■ PASSAGE PROVIDED ■
● ● ● ● ● ● ●
AI Alignment Research Overview (by Jacob Steinhardt)

I'm really excited to see someone outline all the work they think needs solving in AI alignment - to describe what the problem looks like, what a solution looks like, and what work has been done so far. Especially from Jacob, who is a coauthor of the Concrete Problems in AI Safety paper.

Below, I've included some excerpts from doc. I've included the introduction, the following section describing the categories of technical work, and some high-level information from the long sections on 'technical alignment problem' and the 'detecting failures in advance'.

Introduction

This document gives an overview of different areas of technical work that seem necessary, or at least desirable, for creating safe and aligned AI systems. The focus is on safety and alignment of powerful AI systems, i.e. systems that may exceed human capabilities in a broad variety of domains, and which likely act on a large scale. Correspondingly, there is an emphasis on approaches that seem scalable to such systems.

By “aligned”, I mean that the actions it pursues move the world towards states that humans want, and away from states that humans don’t want. Some issues with this definition are that different humans might have different preferences (I will mostly ignore this issue), and that there are differences between stated preferences, “revealed” preferences as implied by actions, and preferences that one endorses upon reflection (I won’t ignore this issue).

I think it is quite plausible that some topics are missing, and I welcome comments to that regard. My goal is to outline a critical mass of topics in enough detail that someone with knowledge of ML and some limited familiarity with AI alignment as an area would have a collection of promising research directions, a mechanistic understanding of why they are promising, and some pointers for what work on them might look like.

To that end, below I outline four broad categories of technical work: technical alignment (the overcoming of conceptual or engineering issues needed to create aligned AI), detecting failures (the development of tools for proactively assessing the safety/alignment of a system or approach), methodological understanding (best practices backed up by experience), and system-building (how to tie together the three preceding categories in the context of many engineers working on a large system). These are described in more detail in the next section.
● ● ● ● ● ● ●
■ PROBLEM SET ■
**A)** Using the AI alignment overview, answer each question in one line:
(i) Of which paper is Jacob described as a coauthor?
(ii) Which issue with the definition of "aligned" does the author say he will mostly ignore?
(iii) How many broad categories of technical work are outlined?
**B)** Print the part of the AI alignment overview that begins at the words "I'm really excited" and ends at the words "failures in advance'.", without any changes.
**C)** Carry on the AI alignment overview from its last sentence.
The listing is not needed for any of this.
● ● ● ● ● ● ●
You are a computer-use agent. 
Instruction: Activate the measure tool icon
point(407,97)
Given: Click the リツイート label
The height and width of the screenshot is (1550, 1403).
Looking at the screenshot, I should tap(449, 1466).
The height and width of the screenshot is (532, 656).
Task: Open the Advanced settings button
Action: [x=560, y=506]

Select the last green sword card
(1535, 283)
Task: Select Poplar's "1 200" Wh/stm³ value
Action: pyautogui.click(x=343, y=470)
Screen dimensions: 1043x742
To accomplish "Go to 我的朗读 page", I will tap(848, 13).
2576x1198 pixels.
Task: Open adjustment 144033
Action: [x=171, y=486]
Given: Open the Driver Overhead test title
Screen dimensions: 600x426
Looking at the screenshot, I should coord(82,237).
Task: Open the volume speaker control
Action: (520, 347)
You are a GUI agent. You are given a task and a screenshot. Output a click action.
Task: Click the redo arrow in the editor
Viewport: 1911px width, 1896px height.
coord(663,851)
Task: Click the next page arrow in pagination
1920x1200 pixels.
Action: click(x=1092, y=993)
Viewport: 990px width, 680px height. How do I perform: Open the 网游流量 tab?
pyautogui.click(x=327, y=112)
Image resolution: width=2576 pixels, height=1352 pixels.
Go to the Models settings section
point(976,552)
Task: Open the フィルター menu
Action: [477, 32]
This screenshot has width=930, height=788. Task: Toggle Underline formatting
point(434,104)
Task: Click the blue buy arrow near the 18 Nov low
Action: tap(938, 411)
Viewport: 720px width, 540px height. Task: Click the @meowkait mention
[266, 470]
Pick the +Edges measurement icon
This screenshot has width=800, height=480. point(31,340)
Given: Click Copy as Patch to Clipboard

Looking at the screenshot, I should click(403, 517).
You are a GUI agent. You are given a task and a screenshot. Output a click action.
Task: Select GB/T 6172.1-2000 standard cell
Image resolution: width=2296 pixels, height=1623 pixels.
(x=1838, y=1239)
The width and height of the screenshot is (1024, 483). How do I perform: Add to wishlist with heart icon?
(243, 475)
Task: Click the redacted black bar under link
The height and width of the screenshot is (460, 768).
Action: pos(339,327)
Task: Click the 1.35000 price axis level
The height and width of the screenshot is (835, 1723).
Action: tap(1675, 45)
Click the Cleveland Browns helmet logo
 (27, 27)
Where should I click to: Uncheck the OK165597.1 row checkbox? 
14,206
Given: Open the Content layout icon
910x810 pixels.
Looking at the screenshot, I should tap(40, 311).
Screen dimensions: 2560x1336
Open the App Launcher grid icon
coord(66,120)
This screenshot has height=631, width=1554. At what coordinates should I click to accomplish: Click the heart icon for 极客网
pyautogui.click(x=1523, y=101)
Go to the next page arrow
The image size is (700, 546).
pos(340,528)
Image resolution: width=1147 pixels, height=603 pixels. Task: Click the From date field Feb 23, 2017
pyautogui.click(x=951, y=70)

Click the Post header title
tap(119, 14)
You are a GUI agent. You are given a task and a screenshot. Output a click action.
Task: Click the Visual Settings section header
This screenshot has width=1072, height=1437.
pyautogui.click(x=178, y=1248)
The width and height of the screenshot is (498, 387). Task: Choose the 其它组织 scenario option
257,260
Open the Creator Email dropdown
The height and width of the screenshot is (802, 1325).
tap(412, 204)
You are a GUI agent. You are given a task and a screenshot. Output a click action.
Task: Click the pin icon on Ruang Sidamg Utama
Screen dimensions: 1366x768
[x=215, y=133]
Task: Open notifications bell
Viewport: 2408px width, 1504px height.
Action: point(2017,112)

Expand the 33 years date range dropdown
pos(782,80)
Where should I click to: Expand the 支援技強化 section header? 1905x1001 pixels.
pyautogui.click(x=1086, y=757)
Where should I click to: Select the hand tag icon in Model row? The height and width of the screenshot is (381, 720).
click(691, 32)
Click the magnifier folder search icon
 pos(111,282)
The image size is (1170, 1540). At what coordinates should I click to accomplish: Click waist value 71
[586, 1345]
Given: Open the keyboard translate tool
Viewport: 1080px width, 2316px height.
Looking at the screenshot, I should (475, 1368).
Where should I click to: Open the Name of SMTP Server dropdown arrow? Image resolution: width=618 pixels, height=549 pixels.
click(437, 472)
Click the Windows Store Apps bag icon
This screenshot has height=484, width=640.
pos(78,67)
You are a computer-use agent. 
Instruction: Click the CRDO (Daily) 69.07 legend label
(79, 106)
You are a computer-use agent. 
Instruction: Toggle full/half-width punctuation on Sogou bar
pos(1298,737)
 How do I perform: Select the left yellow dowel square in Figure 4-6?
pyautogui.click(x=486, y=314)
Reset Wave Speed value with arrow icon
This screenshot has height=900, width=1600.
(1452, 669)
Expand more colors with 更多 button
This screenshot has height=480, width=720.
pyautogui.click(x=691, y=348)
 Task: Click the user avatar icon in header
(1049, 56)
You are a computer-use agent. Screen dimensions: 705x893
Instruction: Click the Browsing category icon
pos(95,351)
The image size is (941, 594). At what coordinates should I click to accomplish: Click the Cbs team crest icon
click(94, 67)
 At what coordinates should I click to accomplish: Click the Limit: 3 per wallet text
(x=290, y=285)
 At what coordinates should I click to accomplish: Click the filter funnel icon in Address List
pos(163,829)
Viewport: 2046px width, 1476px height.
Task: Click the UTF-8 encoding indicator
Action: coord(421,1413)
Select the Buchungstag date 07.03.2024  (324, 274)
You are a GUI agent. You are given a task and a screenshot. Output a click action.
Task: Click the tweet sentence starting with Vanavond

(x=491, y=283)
● ● ● ● ● ● ●
■ IN RESPONSE ■
**A)**
(i) The Concrete Problems in AI Safety paper.
(ii) That different humans might have different preferences.
(iii) Four.

**B)**
I'm really excited to see someone outline all the work they think needs solving in AI alignment - to describe what the problem looks like, what a solution looks like, and what work has been done so far. Especially from Jacob, who is a coauthor of the Concrete Problems in AI Safety paper.

Below, I've included some excerpts from doc. I've included the introduction, the following section describing the categories of technical work, and some high-level information from the long sections on 'technical alignment problem' and the 'detecting failures in advance'.

**C)**
In each section I give examples of problems we might want to solve. I imagine these in the context of future powerful AI systems, which means that most of the concrete scenarios are speculative, vague, and likely incorrect if interpreted as a prediction about the future. If I were to give the strongest justification for the research topics below, I would instead focus on near-future and existing systems, which already exhibit many of the issues I discuss. Nevertheless, I think this imaginative exercise can be helpful both for stimulating research and for keeping the focus on scalable solutions.

Caveats. I found it difficult to write a research overview of a field as nascent as AI alignment, as anything I could write sounded either too authoritative relative to my confidence, or so full of caveats and qualifications as to be unreadable. I settled for eliding many of the qualifications and providing this single caveat up front: that this document reflects an imperfect snapshot of my current thinking, that it expresses many ideas more sloppily than I would usually feel comfortable putting into writing, and that I hope readers will forgive this sloppiness in the service of saying something about a topic that I feel is important.

This document is not meant to be a description of my personal interests, but rather of potentially promising topics within a field I care about. My own interests are neither a subset nor superset of the topics in this document, although there is high overlap. Even confined to AI alignment, this document is out-of-date and omits some of my recent thinking on economic aspects of ML.

Finally, I make a number of claims below about what research directions I think are promising or un-promising. Some of these claims are likely wrong, and I could even imagine changing my mind after 1 hour of conversation with the right person. I decided that this document would be more informative and readable if I gave my unfiltered take (rather than only opinions I thought I would likely defend upon consideration), but the flip side is that if you think I’m wrong about something, you should let me know!

Categories of technical work

In this document, I will discuss four broad categories of technical work:

Technical alignment problem. Research on the “technical alignment problem” either addresses conceptual obstacles to making AI aligned with humans (e.g. robustness, reward mis-specification), or creates tools and frameworks that aid in making AI aligned (e.g. scalable reward generation).

Detecting failures in advance. Independently of having solved various alignment problems, we would like to have ways of probing systems / blueprints of systems to know whether they are likely to be safe. Example topics include interpretability, red-teaming, or accumulating checklists of failure modes to watch out for.

Methodological understanding. There is relatively little agreement or first-hand knowledge of how to make systems aligned or safe, and even less about which methods for doing so will scale to very powerful AI systems. I am personally skeptical of our ability to get alignment right based on purely abstract arguments without also having a lot of methodological experience, which is why I think work in this category is important. An example of a methodology-focused document is Martin Zinkevich’s Rules of Reliable ML, which addresses reliability of existing large systems.

System-building. It is possible that building powerful AI will involve a large engineering effort (say, 100+ engineers, 300k+ lines of code). In this case we need a framework for putting many components together in a safe way.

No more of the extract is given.